The Empty Notebook began its life as a very literal metaphor for a few weeks of what I thought was writer’s block, but was really the struggle of an eccentric persona to take over my working life. It won. And for the next three years everything I wrote came to me in the voice of the Empty Notebook, who, as the notebook began to fill itself, became rather opinionated, changed gender, alternately acted as bully and victim, had many bizarre adventures in exotic locales and developed a somewhat politically-incorrect attitude. It then began to steal the voices and forms of other poets and tried to immortalize itself in various poetry reviews.
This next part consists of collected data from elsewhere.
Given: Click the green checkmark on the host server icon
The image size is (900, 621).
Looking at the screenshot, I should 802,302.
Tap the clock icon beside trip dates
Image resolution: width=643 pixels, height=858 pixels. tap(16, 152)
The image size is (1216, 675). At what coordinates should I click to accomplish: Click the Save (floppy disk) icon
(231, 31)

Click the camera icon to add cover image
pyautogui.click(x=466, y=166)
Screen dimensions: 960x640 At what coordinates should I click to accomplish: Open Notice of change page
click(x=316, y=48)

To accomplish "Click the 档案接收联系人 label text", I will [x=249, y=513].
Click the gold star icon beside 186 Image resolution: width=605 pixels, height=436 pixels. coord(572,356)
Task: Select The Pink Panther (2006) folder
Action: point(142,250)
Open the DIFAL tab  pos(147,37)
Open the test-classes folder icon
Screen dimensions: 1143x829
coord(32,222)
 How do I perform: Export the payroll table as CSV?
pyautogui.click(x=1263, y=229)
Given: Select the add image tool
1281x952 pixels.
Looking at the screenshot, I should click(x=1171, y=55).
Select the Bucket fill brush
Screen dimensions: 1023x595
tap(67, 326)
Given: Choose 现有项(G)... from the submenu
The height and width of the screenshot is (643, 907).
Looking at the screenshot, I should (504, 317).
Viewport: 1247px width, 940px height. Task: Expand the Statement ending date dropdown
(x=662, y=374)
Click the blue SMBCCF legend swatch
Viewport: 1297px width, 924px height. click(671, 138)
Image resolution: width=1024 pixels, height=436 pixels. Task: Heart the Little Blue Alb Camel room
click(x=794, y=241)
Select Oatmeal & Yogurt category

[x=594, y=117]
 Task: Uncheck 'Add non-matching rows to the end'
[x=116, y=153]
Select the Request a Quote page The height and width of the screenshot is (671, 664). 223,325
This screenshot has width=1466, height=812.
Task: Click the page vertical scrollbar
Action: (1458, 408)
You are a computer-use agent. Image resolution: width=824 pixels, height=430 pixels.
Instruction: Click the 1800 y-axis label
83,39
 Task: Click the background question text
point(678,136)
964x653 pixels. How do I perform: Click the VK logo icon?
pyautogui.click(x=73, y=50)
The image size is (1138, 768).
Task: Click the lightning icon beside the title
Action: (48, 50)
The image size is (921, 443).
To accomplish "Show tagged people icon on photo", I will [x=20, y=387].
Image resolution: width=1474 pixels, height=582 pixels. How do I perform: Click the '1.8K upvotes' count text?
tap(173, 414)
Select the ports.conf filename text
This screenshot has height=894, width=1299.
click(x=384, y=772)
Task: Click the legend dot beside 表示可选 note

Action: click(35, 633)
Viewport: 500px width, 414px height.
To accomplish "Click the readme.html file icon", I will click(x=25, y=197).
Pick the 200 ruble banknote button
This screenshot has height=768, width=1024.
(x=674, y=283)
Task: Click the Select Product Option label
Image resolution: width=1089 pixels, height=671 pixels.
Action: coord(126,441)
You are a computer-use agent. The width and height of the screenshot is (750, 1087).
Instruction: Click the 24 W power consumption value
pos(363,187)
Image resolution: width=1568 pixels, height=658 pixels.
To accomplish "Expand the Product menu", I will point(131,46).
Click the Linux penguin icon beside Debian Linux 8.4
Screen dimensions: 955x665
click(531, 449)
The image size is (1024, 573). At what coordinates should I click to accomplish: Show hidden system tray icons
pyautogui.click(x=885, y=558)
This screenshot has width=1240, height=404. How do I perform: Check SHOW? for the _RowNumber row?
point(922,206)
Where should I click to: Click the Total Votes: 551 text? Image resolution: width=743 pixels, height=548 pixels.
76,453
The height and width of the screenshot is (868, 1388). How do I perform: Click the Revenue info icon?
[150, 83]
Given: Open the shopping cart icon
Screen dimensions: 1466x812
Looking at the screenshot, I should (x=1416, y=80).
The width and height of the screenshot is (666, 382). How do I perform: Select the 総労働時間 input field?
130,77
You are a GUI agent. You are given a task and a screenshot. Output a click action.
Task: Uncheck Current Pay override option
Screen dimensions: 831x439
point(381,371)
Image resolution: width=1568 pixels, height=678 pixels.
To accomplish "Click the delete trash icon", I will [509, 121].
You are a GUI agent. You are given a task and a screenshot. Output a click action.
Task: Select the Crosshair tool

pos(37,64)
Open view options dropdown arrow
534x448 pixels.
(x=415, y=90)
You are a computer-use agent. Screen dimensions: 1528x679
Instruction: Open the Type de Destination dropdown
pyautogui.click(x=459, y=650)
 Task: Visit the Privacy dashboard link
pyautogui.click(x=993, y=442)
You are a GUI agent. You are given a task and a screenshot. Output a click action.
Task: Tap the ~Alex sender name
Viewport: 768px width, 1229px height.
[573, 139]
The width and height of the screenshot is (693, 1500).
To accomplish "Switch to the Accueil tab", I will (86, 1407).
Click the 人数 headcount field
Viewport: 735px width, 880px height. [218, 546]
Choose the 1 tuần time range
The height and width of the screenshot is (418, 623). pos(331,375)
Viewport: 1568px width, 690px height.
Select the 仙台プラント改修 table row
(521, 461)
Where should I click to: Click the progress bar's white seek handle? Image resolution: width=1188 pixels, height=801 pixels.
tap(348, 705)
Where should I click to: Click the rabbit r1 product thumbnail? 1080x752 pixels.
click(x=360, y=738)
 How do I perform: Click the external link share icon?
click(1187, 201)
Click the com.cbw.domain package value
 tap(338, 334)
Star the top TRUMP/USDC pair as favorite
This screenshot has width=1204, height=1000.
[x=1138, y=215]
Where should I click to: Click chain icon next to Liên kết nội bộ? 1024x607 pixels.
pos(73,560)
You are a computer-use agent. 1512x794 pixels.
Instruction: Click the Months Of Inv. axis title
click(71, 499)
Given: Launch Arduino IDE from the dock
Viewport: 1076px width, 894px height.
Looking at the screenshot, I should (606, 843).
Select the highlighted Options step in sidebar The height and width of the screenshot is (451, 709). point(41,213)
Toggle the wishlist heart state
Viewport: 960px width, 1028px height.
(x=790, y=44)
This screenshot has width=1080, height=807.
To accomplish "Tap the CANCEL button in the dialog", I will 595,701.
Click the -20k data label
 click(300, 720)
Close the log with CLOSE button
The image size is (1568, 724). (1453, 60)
It is now thrilled to collect itself in one slim volume.

 

About the Author

Susan Thomas has published stories, poems and translations in many journals and anthologies. She has won first prize from Spoon River Review and New York Stories, as well as the Iowa Poetry Award from Iowa Review, the Ann Stanford Prize from University of Southern California, and the 2010 MR Prize from the Mississippi Review. Red Hen Press published her collection, State of Blessed Gluttony, (2004), which won their Benjamin Saltman Prize and Last Voyage (2010), a collection of Giovanni Pascoli’s selected poems, co-translated with Deborah Brown and Richard Jackson. She also has two chapbooks, The Hand Waves Goodbye (Main Street Rag, 2002) and Voice of the Empty Notebook (Finishing Line Press, 2007). New work has recently appeared or is forthcoming in Mississippi Review, Ellipsis, CUTTHROAT, and Cerise (Paris). She lives in Marshfield, Vermont and New York City with her husband, writer Peter Sills.

 

Susan’s website

 

Reviews

“Giacomo Leopardi, the great Italian poet, once wrote that great works of art, ‘even when they give a perfect likeness of the nullity of things, always serve as a consolation, rekindling enthusiasm.’ That is precisely what Susan Thomas’ incredibly original Empty Notebook poems do. By turns ironic, tragic, comic and filled with the paradoxical gusto of pathos, Thomas’ poems show us a way to start for nothing and claim everything. This is a major work in the tradition of Popa and Zbigniew Herbert whose landscape is the imagined world that mirrors, and, more, ironically completes our own.”